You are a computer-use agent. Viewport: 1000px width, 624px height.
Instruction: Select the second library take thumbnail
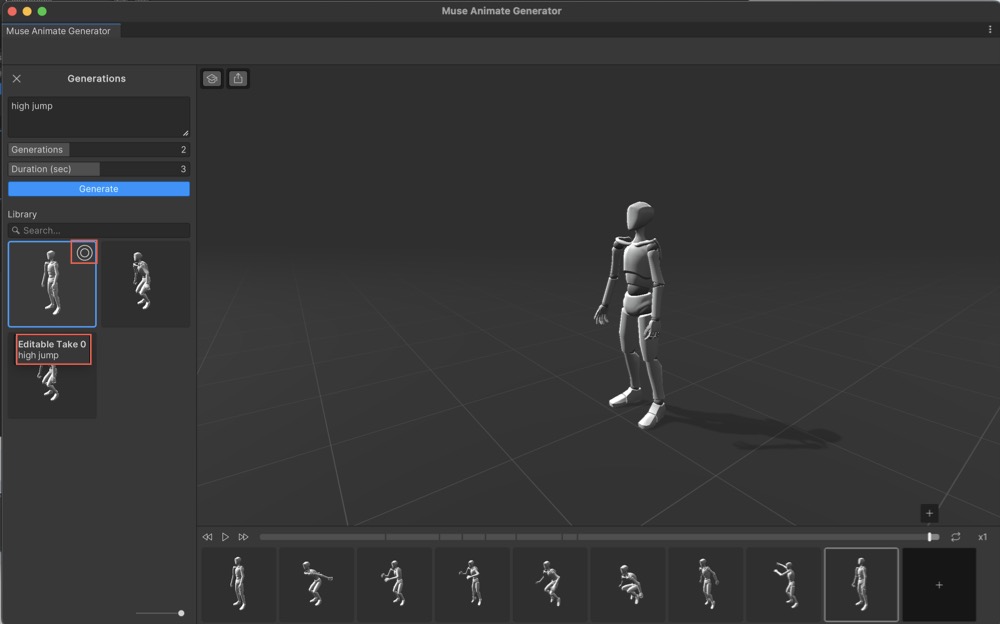145,284
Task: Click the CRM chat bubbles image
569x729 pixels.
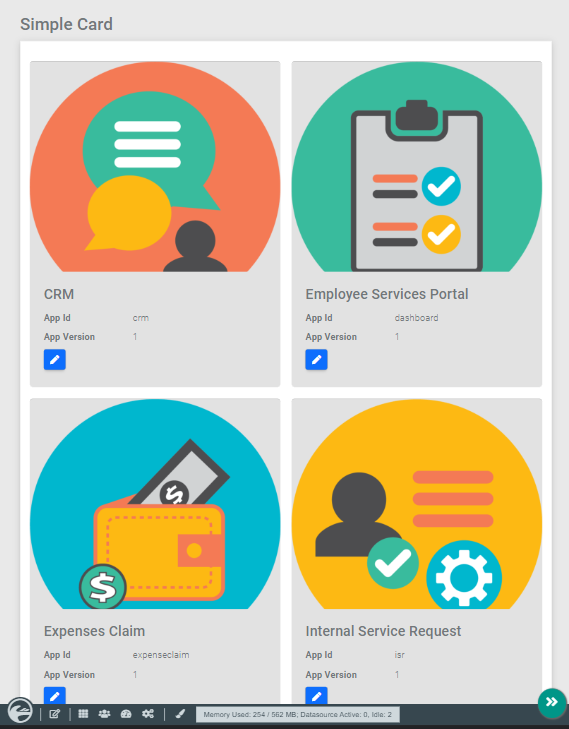Action: 155,166
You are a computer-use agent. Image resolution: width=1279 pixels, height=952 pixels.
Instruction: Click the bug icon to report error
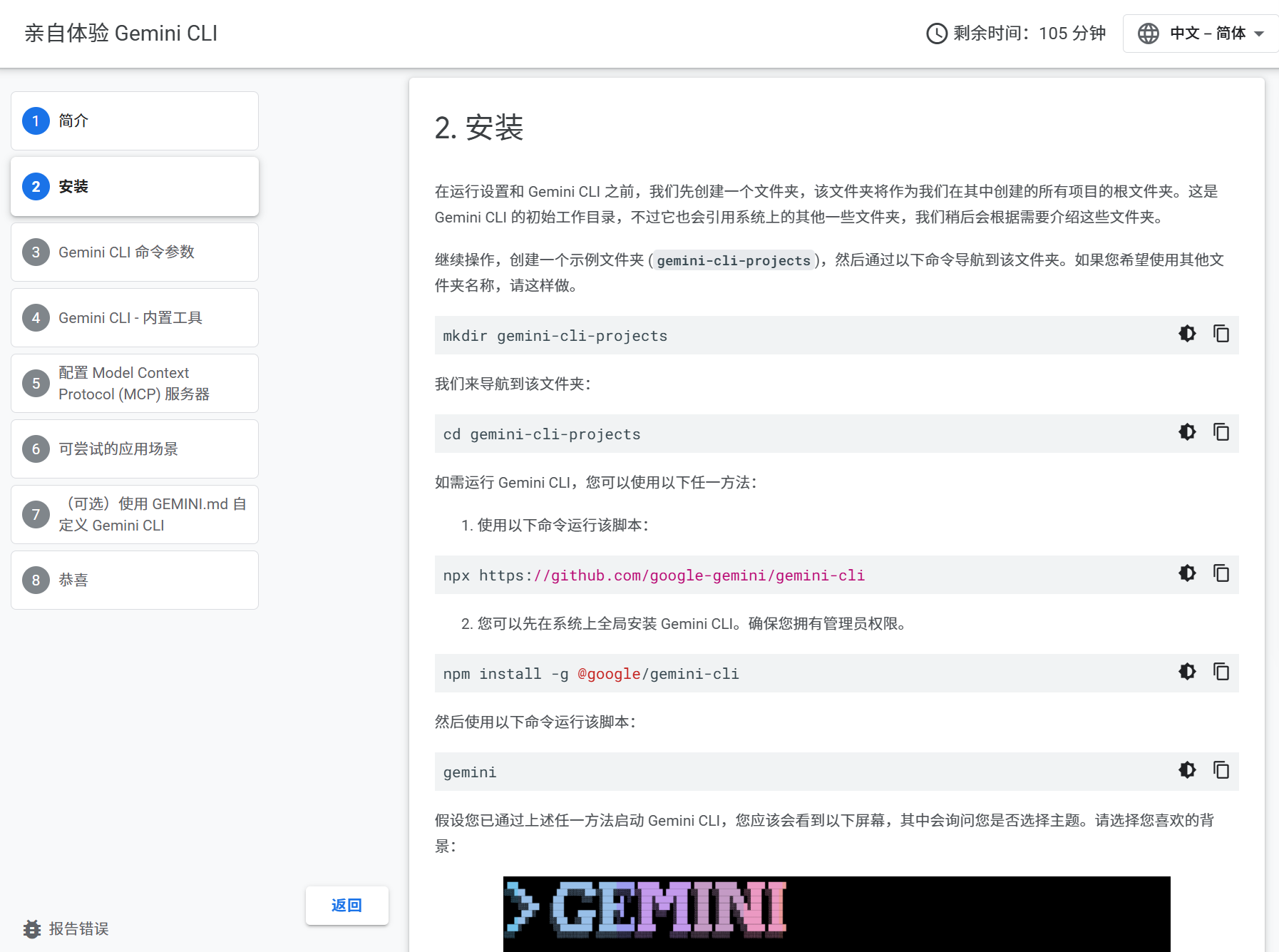coord(32,928)
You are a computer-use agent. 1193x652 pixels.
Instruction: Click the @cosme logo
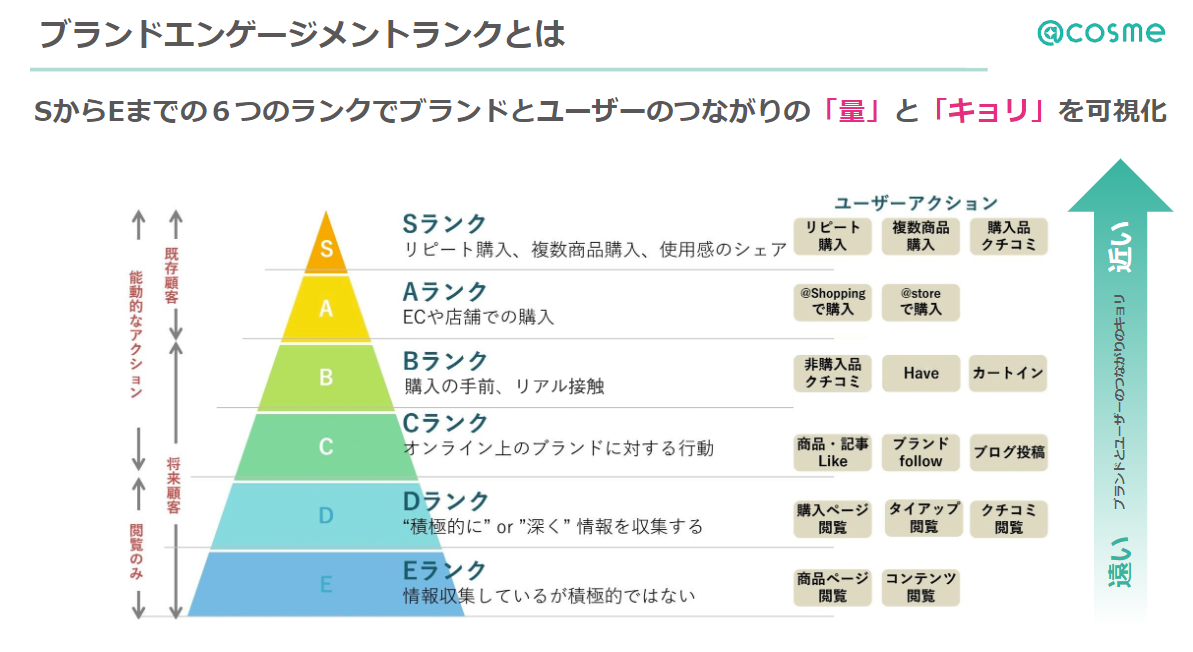click(1100, 33)
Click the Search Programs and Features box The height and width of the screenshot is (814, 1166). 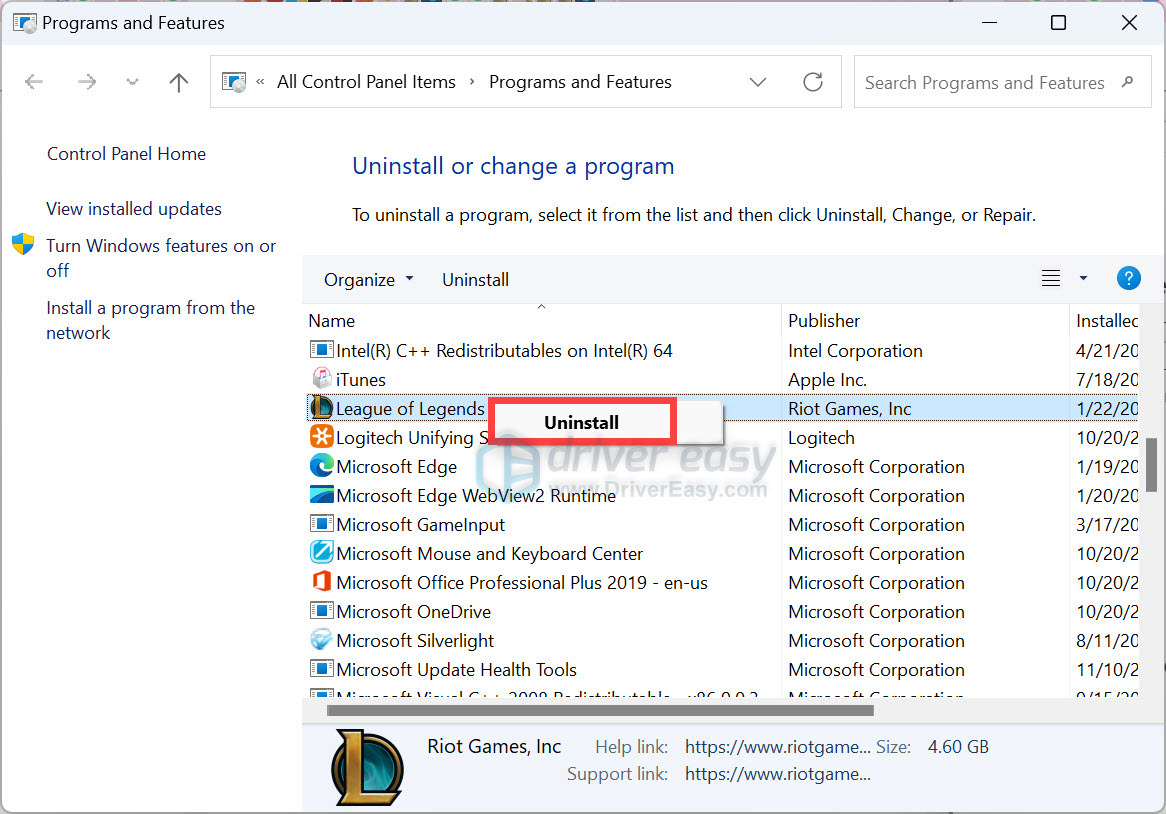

• • • •

Reproduce the lines above, substituting "Directive" for every occurrence of "Instruction" and leaving everything else unchanged. Omit the pictures from your answer.

You are a computer-use agent. Viewport: 1000px width, 624px height.
Directive: Select the second library take thumbnail
145,284
Task: Click the CRM chat bubbles image
569x729 pixels.
Action: 155,166
You are a computer-use agent. Image resolution: width=1279 pixels, height=952 pixels.
Directive: Click the bug icon to report error
coord(32,928)
You are a computer-use agent. 1193x652 pixels.
Directive: Click the @cosme logo
click(1100, 33)
Click the Search Programs and Features box The height and width of the screenshot is (814, 1166). 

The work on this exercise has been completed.